Karen Shaw Petrou, a co-founder and managing partner at Federal Financial Analytics, Inc., said that the FSOC would intervene soon if the SEC cannot overcome internal divisions.
“I expect the FSOC to declare money-market funds” as systemically significant “if it becomes clear the SEC cannot act,” Petrou said, the San Francisco Chronicle reports. “And I expect them to do so by the summer.”
SEC Chairwoman Mary Schapiro has tried unsuccessfully to convince her colleagues that more restrictive rules on the money-market industry are necessary, warning that failure to impose the rules could harm the U.S. economy.
Federal Reserve officials in particular have put increasing pressure on the SEC to make a move.
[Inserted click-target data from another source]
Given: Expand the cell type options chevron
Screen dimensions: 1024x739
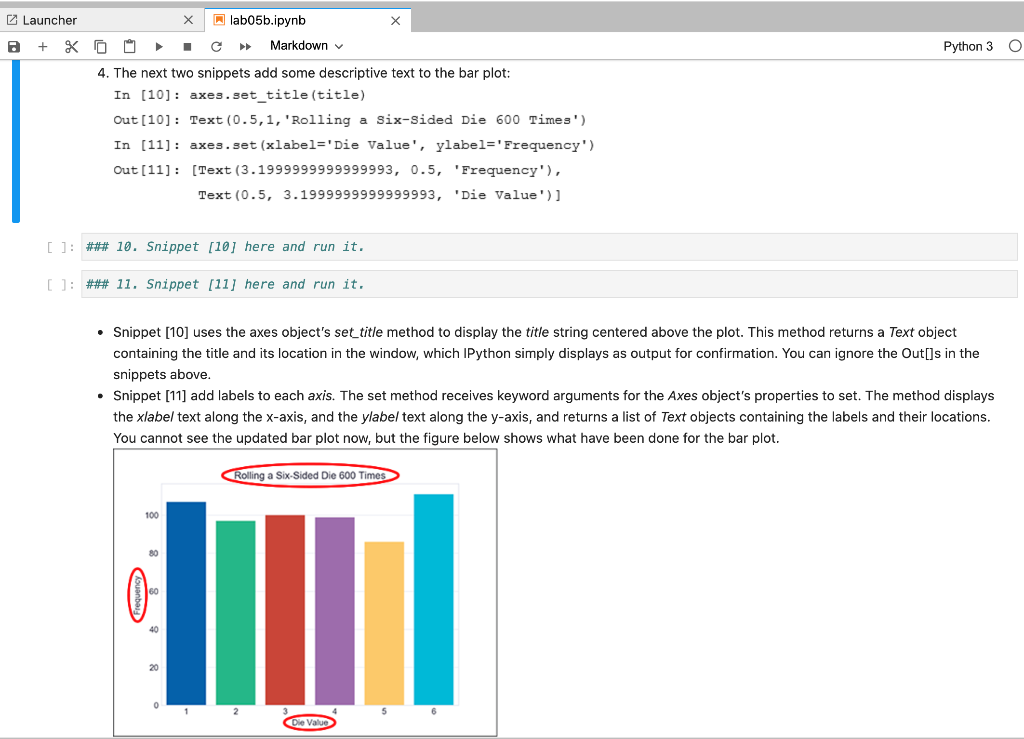Looking at the screenshot, I should (x=337, y=46).
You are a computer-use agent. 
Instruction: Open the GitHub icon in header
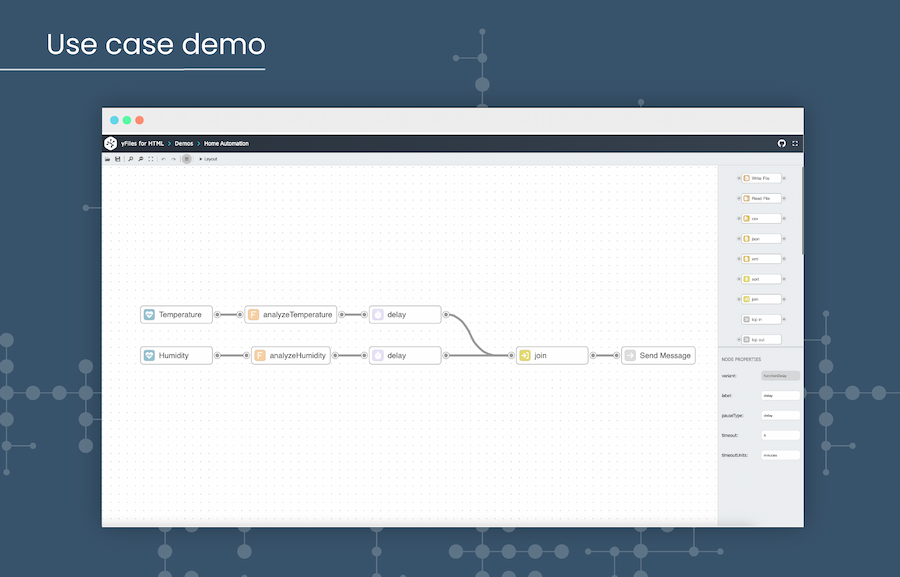tap(782, 143)
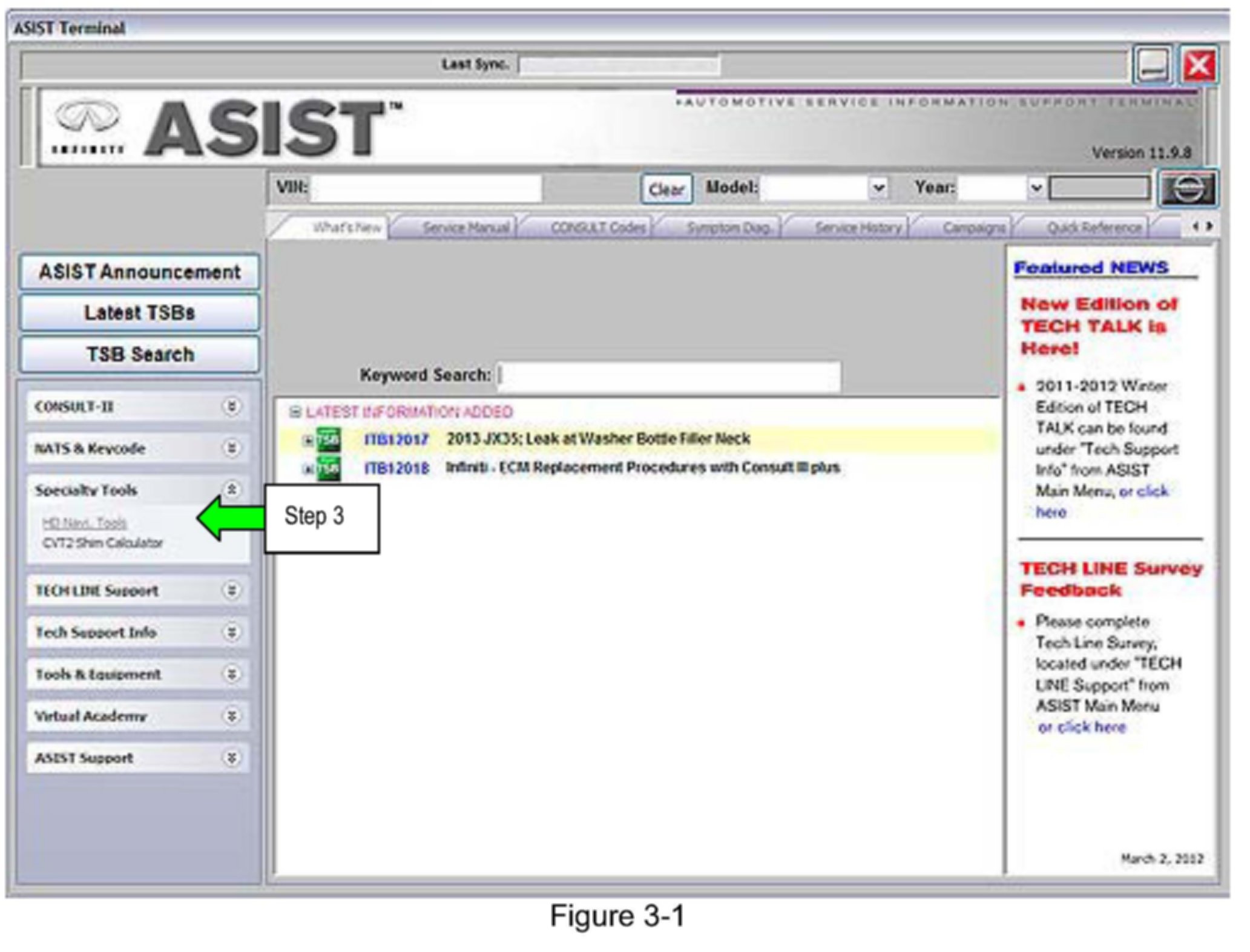The height and width of the screenshot is (952, 1250).
Task: Open the HD Navi. Tools link
Action: tap(84, 522)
Chairman Ben Bernanke also advocated imposing stricter regulations on the money-market industry, saying that “steps to increase the resiliency of money-market funds are important for the overall stability of our financial system,” according to the San Francisco Chronicle.
U.S. money funds at present hold a total $2.56 trillion in assets. In 2010, the SEC adopted rules that set liquidity minimums, new disclosures and average maturity limits. Another option included changing the traditional $1 share price, a price that critics say makes money funds more vulnerable to runs similar to those in 2008.
Commissioner Luis Aguilar is undecided and is noted as the swing vote necessary for Schapiro to attain the majority needed to issue a rule for public comment. Opposition to added money-market fund regulation is also preventing the SEC from coming to an agreement.
If the FSOC does intervene, the council may designate money-market activities as “systemically important” or designate individual money funds as systemic risks, according to the San Francisco Chronicle.